Since my server is in domainA this does not work. Is there a way for me to query domainB knowing that the server is in domainA? I found an article saying trust needs to be setup for domainA and B but this domains shouldnt be linked. Its only for this application that they need this functionality.

P.S. I might forgot to explain an important detail. domainA and B are not on the same network. But domainA can ping domainB

Answer 1

While trying samples against a foreign domain, I noticed that the foreign DC is giving the error message "The server is unavailable" when using the wrong authentication type. Please try:

de.User = @"DOMAINB\user";
de.Password = "YourPassword";
de.AuthenticationType = AuthenticationTypes.None;

Of course this results in an unsecured BASIC simple bind, which removes any encryption ADSI might offer. If this works, you should try a more secure authentication type that the server accepts.

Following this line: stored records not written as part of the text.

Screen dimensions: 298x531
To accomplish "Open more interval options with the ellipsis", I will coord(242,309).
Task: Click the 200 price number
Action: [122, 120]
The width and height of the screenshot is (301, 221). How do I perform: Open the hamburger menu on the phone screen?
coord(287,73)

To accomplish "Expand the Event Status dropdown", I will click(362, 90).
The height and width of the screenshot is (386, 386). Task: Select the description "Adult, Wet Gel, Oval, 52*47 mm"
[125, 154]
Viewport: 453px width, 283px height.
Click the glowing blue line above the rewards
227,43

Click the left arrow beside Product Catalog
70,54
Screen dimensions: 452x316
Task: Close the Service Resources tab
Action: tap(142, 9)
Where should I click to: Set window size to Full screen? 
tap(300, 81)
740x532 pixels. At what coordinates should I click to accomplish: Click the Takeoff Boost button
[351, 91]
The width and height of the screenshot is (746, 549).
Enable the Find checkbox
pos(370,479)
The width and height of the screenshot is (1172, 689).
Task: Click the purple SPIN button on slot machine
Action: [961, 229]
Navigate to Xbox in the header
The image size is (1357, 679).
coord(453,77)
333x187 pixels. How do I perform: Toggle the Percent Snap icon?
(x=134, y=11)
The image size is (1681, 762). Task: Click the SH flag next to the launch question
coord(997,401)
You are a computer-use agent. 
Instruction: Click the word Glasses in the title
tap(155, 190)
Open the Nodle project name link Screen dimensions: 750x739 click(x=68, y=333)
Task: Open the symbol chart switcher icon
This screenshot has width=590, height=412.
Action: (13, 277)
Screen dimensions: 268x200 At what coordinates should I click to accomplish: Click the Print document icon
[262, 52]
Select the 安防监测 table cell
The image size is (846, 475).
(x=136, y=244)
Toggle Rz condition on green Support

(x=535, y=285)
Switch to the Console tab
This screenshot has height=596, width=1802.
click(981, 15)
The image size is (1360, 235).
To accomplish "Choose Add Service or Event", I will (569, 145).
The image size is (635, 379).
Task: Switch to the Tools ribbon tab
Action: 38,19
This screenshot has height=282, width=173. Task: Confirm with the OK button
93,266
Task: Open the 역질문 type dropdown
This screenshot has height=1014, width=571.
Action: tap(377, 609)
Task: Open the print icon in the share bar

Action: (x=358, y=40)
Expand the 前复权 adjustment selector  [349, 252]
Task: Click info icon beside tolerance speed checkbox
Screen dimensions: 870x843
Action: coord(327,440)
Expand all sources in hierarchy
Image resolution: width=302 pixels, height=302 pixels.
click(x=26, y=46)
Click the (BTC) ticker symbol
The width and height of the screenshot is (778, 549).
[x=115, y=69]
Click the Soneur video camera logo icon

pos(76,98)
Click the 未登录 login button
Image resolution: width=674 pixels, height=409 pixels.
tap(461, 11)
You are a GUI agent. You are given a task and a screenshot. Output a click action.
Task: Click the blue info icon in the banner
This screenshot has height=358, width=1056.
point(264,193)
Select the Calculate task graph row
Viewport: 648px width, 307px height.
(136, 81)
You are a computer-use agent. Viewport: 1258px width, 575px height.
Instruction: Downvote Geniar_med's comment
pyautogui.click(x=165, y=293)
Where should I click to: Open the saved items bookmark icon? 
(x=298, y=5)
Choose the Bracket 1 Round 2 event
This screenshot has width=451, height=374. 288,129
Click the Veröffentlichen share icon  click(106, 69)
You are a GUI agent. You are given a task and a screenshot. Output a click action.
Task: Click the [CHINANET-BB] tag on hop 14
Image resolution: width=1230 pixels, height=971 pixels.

An alternative might be using the "System.DirectoryServices.Protocols"-namespace which offers a more lightweight approach for AD access. I can provide you with a sample I you want to go in this direction.

Answer 2

You will need to provide credentials that have permission to query AD on domain B.

var de = new DirectoryEntry("LDAP://domainB.com", "Username", "Password");
var search = new DirectorySearcher(de);